We also observed that replacing the 10 cm atomic vapor cell with a 1.2 cm cell causes the ring radius to increase by a factor of two. This can be explained from the relationship between the ring radius and distance, d, between the cell and the feedback mirror16,20. The interference between the counter-propagating beams determines the size and shape of the scattered light. At the phase matching condition, the transverse wave vector of the scattered light is inversely proportional to the square root of the distance d. Using a longer cell increases the optical path length and thus the effective distance between the cell and the feedback mirror. Taking the ring radius to be approximately inversely proportional to \(\sqrt{d+(n-1)L}\), where d is around 20 cm, n is the refractive index of the cell, and L is the length of the cell, we expect the radius to reduce by a factor of less than 3 when L changes from 1.2 to 10 cm. This is in agreement with the observed radius change of factor 2.

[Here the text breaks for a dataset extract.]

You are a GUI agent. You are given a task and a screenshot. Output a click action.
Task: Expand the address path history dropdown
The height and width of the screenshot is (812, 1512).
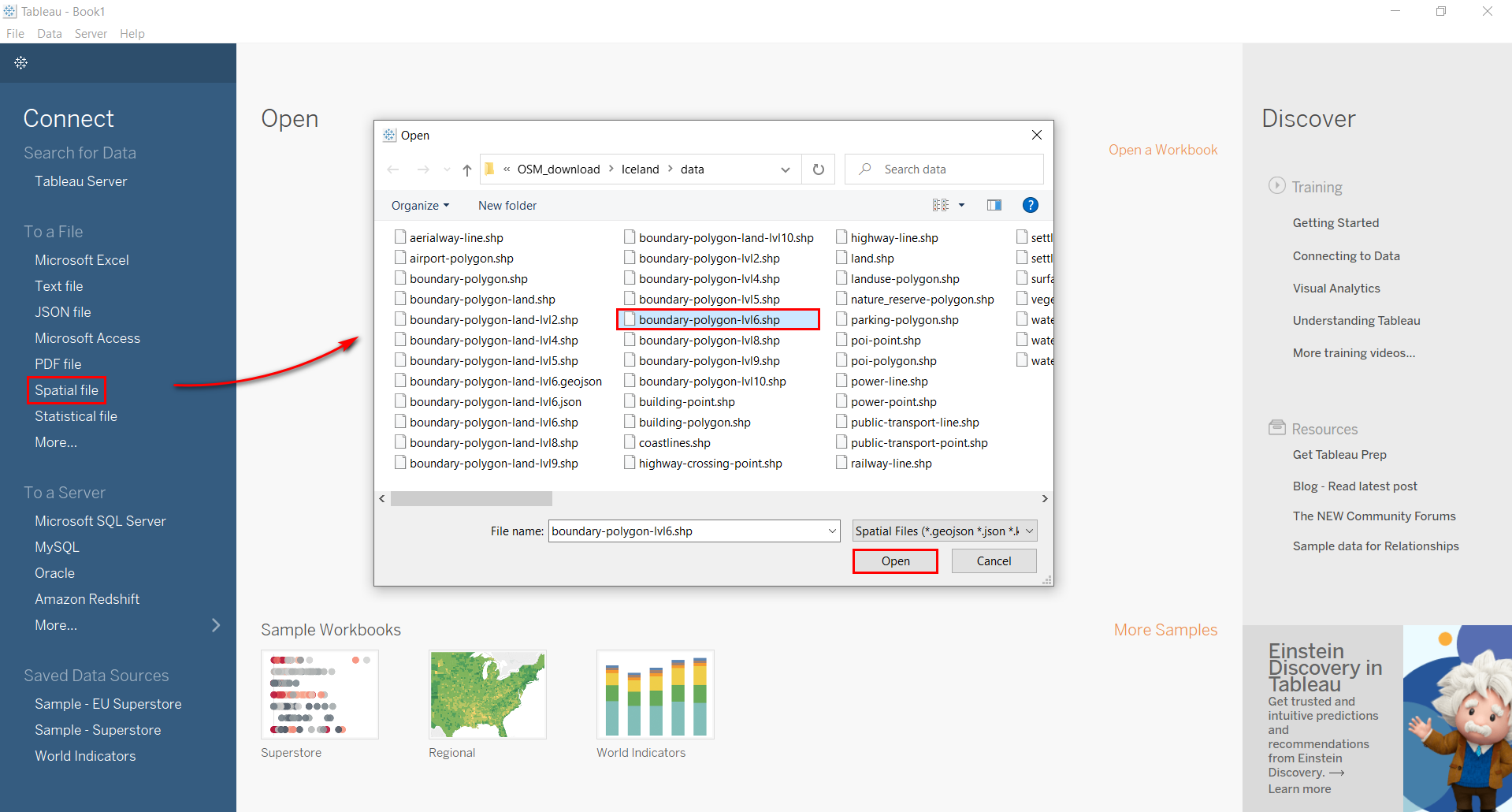tap(785, 169)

The ring-shaped scattering signal, created above the threshold excitation power, exhibits instabilities in space and time. The spatial instability is seen as bright and dark fringes around the ring and temporal instability is seen as oscillation between the dark and bright points in time. Figure 3a shows the raw data for the ring intensity on three pixels of the camera. Points A and B are opposite pixels on forward- and backward-propagating rings that shows intensity correlation. Point C on the backward-propagating signal shows intensity anti-correlation with the other two pixels. We note that the quantum theory of such bi-stability was previously derived for the case of a coherently driven dispersive cavity22. Figure 3b shows the temporal instability where the frequency spectrum of the measured AMWM signal is plotted for different pump detunings. The scattered signal with intensity instability showing broad continuous power distribution and multiple oscillation frequencies suggests a quasi-periodic transition mechanism to instability10.

Figure 3
figure 3

(a) Raw frame-by-frame intensity fluctuation of three camera pixels (A, B, and C pixels) in forward and backward directions. Pixels A and B show intensity correlation while pixel C shows anti-correlation. (b) Frequency spectrum of a single camera pixel for different pump detuning shows dynamic instability of scattering intensity. (c) Spatial frequency of the scattering ring obtained by counting the number of bright spots around the ring plotted as a function of pump power that shows linear dependency, in agreement with the theory (see text).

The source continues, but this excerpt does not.